Very well, then, faith says: 'I cannot believe that He who has brought me so far is going to let me down at this point. It is impossible. It would be inconsistent with the character of God.' So faith, having refused to be controlled by circumstances, reminds itself of what it believes and what it knows... You may not have a full explanation of what is happening, but you will know for certain that God is not unconcerned. That is impossible. The One who has done the greatest thing of all for you, must be concerned about you in everything, and though the clouds are thick and you cannot see His face, you know He is there. 'Behind a frowning providence He hides a smiling face.'

These earthborn clouds prevent my seeing Him, but He is there and He will never allow anything finally harmful to take place. Nothing can happen to you but what He allows, I do not care what it may be -- some great disappointment, perhaps, or it may be an illness, it may be a tragedy of some sort, I do not know what it is, but you can be certain of this -- that God permits that thing to happen to you because it is ultimately for your good. 'Now no chastening for the present seems to be joyous, but grevious; nevertheless, afterward it yields the peaceable fruit of righteousness...' (Heb. 12:11)

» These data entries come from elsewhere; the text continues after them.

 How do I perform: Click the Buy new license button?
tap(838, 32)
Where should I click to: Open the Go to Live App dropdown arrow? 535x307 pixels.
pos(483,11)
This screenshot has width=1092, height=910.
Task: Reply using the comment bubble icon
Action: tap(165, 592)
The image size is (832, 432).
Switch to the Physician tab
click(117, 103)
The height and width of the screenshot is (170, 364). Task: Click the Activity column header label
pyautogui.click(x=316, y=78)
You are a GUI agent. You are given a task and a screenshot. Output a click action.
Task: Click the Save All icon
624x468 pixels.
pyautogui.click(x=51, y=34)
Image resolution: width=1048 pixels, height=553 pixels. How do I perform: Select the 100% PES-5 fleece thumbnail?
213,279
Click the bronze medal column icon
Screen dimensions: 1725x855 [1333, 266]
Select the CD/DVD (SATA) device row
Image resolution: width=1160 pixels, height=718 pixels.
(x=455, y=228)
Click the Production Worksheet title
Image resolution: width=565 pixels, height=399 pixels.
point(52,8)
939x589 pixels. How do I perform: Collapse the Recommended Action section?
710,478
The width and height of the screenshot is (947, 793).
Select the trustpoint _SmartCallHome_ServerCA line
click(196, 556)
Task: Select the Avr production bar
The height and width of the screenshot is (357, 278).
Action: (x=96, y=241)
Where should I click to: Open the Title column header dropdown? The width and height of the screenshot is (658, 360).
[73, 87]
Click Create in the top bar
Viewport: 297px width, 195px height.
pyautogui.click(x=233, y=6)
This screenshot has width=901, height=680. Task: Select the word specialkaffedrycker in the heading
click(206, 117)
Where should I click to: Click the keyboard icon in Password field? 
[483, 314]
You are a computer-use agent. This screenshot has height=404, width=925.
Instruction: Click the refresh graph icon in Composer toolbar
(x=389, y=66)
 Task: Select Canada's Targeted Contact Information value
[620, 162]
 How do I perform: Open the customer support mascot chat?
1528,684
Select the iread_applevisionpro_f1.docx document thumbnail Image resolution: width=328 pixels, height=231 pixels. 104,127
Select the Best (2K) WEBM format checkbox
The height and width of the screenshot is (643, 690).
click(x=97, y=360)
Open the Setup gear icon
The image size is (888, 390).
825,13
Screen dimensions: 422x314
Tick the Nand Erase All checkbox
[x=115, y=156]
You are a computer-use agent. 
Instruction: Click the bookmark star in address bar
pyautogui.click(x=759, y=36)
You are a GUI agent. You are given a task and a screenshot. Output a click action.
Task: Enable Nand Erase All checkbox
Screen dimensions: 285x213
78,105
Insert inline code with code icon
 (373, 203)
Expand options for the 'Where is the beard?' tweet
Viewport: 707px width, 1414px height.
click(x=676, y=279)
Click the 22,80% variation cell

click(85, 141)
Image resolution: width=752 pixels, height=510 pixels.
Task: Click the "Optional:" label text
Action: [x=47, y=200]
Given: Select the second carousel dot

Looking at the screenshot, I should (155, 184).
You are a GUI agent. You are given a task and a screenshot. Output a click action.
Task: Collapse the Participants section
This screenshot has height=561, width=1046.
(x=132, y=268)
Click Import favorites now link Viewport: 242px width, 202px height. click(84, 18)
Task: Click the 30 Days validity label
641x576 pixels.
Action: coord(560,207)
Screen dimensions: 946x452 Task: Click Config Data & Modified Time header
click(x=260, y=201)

That is the way faith works, but you have to exercise it... If you find yourself is this position of trial and trouble and testing, take it as a wonderful opportunity of proving your faith, of showing your faith, of manifesting your faith, and bringing glory to His great and Holy Name. But even if you should fail to do that, if you should be too weak to apply your faith; if you are being besieged and attacked by the devil, and by hell, and by the world, well, then, I say, just fly to Him at once and He will receive you and bless you. He will give you deliverance. He will give you peace. 'Where is your faith?' Let us make certain it is always at the place of need and testing."

As one man put it, "Faith is a verb, not a noun." It's an activity, not a commodity. It's something we do or put into practice, not something we simply hold on to or possess. It is active trust. "When I am afraid, I will trust in You." (Ps. 56:3-4) It is looking, seeing, leaning, clinging, believing, standing firm, refusing to let go, and refusing to allow doubt to persude us of anything contrary to the promises of God.


It is not the absence of doubt, but trusting God in spite of our doubts. It is preaching the truth to ourselves when our feelings, or the little voice of doubt in our heads, seeks to convince us to give up -- "Why are you so downcast, O my soul? Why so disturbed within me. Put your hope in God, for I will yet praise him, my Savior and my God." (Ps. 42:5 and 11) That's what the person of faith does -- he or she preaches to their own soul and tells their soul what to do -- like David, who tells his own downcast soul to put its hope in God! And as one who has taken David's advice, I can tell you it works.